## OBJECTIVE 1
In the forum thread about worms, what scientific name does -=BOB=- give for the common fireworm?
## OBJECTIVE 2
Copy the entries word for word, from the first line of the entries through the line containing "click(x=59, y=259)", with both of those lines included.

# worms



## Time4Chillie (May 18, 2003)

are any worms beneficial?


----------



## Time4Chillie (May 18, 2003)

cananyone identify this? pics is bad i know sorry. is it harmful?


----------



## lui_81083 (Feb 18, 2004)

dude what is that?


----------



## Time4Chillie (May 18, 2003)

worm of somesort.


----------



## Fallenangel0210 (Dec 15, 2003)

i can't see it well. what cloor is it really? like a tanish orange? maybe a bristle worm


----------



## -=BOB=- (Mar 6, 2003)

From that pic is hard to tell but it does looks like the bristleworm I discovered in my tank recently check it out:










If so than its a common fireworm (Eurythoe complanata), highly beneficial scavenger it should be member of your cleaning crew.


----------



## thePACK (Jan 3, 2003)

you have live rock present ..so its probably is a bristle worm.


----------



## Time4Chillie (May 18, 2003)

I am trying to get a better pic. it is tanish orangy, and compared to the pic of the britle worm in the thread it doesnt look as pointy and sharp as that one. also this worm appears to be very segmented and can clearly see white strips moving laterally or across from the white peices coming off the side,


----------



## Time4Chillie (May 18, 2003)

hey everybody. i doubt anyone really cares. but i got a positive id on the worms "Your worms appear to be common small fireworms. Don't touch 'em, their bristles contain an irritant. They are very beneficial animals and are good scavengers in reef tanks. See the articles I indicated for details." but looks like those worm's stay for now


----------



## Kory (Jun 5, 2003)

isnt that what bob said


----------



## Time4Chillie (May 18, 2003)

AHAHAHAHHA THATS SOO FUNNY. i seriously didnt realize that. we got the same guy to check out our worms.ahahhahahha that sounds pretty funny too. i mean sick


----------



## Raptor (Jan 3, 2003)

They may be benificial, But i don't like em







I killed 5 of em when i gotten my live rock from ash. He asked me why i was wearing gloves, And i pulled a few of em off, And said thats why :laugh: A few that i missed my coral banded shrimp hunted them down







I watched him sniff them out rip apart,and much down :smile: There is one short fat one that i have not caught yet, And he is too big for my shrimp to catch and eat. But he is a coral eatin one.














A good indicator is seeing them spray sperm or eggs about out of ther dwelling. It looks like a spray of milk.
As for keeping them out it is probably impossable to do. :sad:


----------



## -=BOB=- (Mar 6, 2003)

>we got the same guy to check out our worms..

small world, .... cool, hehe


----------

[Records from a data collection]
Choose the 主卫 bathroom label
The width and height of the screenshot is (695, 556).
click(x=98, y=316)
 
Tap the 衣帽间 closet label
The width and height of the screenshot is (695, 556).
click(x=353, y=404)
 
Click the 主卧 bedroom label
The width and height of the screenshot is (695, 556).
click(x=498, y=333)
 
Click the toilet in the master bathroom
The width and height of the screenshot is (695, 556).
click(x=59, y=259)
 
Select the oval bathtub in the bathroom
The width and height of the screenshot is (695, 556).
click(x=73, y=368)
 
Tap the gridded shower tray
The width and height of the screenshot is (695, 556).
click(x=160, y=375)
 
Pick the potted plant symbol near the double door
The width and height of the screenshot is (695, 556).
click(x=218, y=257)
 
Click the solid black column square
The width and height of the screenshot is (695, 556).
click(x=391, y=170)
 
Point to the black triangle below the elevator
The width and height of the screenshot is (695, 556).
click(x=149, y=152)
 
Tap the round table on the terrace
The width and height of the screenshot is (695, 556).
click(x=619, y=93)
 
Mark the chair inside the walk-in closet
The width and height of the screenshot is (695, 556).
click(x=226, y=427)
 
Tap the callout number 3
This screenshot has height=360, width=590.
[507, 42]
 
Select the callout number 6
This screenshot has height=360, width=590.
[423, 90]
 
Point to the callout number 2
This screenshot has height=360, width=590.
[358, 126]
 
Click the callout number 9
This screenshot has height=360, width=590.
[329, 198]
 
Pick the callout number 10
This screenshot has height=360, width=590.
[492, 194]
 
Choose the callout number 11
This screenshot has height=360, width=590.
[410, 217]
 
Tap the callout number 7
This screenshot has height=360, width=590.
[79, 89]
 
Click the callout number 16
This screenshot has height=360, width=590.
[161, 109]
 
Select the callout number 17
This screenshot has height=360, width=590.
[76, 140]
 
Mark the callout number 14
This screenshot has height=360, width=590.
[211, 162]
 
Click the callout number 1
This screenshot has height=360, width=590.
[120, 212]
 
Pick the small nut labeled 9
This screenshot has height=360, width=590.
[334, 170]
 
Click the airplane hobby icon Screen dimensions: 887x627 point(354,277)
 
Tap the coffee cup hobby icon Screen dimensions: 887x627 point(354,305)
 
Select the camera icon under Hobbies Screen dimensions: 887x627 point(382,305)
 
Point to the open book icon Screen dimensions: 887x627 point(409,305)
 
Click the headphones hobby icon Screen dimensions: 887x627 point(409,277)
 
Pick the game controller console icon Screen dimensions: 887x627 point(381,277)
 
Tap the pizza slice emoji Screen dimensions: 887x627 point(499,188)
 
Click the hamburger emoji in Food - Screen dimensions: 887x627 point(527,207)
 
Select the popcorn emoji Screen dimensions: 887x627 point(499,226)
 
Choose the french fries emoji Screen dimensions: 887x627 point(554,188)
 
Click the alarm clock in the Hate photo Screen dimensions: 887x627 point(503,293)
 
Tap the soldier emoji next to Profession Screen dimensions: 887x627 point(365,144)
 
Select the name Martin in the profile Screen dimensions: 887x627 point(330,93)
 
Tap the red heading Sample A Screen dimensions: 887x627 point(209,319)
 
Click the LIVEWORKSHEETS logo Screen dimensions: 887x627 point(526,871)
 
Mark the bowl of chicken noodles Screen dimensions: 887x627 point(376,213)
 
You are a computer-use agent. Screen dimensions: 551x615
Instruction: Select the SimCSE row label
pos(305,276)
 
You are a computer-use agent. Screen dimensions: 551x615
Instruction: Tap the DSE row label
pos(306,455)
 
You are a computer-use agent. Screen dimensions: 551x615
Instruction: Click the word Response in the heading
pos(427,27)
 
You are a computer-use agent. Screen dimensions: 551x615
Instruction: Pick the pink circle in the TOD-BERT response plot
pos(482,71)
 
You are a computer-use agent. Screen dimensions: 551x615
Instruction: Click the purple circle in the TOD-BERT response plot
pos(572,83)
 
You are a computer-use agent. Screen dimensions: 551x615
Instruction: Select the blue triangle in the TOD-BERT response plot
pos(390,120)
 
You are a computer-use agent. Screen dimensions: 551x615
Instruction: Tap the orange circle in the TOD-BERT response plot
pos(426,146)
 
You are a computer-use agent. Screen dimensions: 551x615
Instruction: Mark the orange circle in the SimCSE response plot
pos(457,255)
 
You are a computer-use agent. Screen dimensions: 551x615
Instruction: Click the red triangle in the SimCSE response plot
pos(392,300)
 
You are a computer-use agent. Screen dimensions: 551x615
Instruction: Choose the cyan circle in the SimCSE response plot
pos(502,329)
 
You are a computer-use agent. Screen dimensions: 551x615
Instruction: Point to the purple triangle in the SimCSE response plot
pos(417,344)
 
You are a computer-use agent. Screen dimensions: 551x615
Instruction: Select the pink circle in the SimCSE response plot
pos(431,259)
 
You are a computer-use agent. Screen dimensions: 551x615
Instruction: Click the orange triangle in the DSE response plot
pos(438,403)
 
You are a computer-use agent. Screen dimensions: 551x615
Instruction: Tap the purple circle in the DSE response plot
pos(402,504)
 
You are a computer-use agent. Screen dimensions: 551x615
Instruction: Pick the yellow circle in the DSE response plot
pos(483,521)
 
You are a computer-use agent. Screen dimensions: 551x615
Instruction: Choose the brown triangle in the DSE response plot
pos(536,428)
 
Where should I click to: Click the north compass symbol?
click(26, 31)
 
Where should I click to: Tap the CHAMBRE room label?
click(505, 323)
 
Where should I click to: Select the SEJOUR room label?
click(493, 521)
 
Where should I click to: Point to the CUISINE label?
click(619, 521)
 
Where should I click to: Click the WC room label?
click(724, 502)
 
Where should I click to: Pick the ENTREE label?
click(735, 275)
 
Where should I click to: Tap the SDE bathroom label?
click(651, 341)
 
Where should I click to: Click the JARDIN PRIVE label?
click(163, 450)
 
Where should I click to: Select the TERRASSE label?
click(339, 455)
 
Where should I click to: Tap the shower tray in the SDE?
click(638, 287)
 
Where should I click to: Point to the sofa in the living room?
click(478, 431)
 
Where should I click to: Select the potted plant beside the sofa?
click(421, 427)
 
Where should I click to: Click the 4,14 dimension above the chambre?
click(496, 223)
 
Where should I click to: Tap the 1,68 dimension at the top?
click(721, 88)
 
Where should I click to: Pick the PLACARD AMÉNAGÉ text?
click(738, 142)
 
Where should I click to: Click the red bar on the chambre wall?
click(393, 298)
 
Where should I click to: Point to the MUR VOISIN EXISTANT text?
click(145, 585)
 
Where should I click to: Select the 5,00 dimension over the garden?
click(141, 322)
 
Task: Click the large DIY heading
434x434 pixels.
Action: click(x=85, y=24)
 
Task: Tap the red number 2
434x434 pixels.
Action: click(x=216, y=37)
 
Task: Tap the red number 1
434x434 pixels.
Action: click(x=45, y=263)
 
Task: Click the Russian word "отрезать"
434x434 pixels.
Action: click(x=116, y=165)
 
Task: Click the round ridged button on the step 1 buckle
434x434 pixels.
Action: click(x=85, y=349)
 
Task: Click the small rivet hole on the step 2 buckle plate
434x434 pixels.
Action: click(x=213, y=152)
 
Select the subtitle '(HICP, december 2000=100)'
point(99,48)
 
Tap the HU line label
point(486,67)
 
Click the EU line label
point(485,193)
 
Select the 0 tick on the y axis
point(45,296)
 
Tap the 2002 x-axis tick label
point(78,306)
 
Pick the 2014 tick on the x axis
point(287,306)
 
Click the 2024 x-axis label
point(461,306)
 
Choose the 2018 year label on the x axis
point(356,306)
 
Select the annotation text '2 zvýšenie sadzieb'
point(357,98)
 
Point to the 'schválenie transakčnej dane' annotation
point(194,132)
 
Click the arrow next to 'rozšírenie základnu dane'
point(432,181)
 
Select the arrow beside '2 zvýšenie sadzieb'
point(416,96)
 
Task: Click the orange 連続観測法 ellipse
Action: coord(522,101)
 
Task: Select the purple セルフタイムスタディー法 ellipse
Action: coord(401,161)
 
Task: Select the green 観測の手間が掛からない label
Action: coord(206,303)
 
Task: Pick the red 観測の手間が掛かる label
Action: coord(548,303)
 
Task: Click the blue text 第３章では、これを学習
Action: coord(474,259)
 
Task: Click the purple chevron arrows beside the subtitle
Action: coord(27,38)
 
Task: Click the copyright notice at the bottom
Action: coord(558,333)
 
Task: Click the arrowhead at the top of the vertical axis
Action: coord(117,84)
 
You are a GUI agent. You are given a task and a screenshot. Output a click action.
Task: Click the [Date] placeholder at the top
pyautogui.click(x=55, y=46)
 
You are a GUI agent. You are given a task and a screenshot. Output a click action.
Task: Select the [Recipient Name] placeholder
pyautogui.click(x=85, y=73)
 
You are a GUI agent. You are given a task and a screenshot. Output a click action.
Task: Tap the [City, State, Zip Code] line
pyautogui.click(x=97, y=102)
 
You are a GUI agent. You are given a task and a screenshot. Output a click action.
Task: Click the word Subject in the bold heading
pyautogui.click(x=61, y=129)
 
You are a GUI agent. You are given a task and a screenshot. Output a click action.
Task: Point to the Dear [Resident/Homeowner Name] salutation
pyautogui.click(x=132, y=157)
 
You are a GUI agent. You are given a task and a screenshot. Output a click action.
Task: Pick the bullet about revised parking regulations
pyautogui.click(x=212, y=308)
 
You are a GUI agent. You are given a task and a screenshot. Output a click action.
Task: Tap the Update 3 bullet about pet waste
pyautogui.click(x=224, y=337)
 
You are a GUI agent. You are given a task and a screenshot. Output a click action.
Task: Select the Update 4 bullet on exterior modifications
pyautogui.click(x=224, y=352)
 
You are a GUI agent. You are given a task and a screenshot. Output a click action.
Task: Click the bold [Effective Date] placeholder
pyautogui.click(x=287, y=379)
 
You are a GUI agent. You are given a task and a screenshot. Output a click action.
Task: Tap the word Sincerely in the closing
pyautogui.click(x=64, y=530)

## WRITTEN REPLY 1
Eurythoe complanata

## WRITTEN REPLY 2
Choose the 主卫 bathroom label
The width and height of the screenshot is (695, 556).
click(x=98, y=316)
 
Tap the 衣帽间 closet label
The width and height of the screenshot is (695, 556).
click(x=353, y=404)
 
Click the 主卧 bedroom label
The width and height of the screenshot is (695, 556).
click(x=498, y=333)
 
Click the toilet in the master bathroom
The width and height of the screenshot is (695, 556).
click(x=59, y=259)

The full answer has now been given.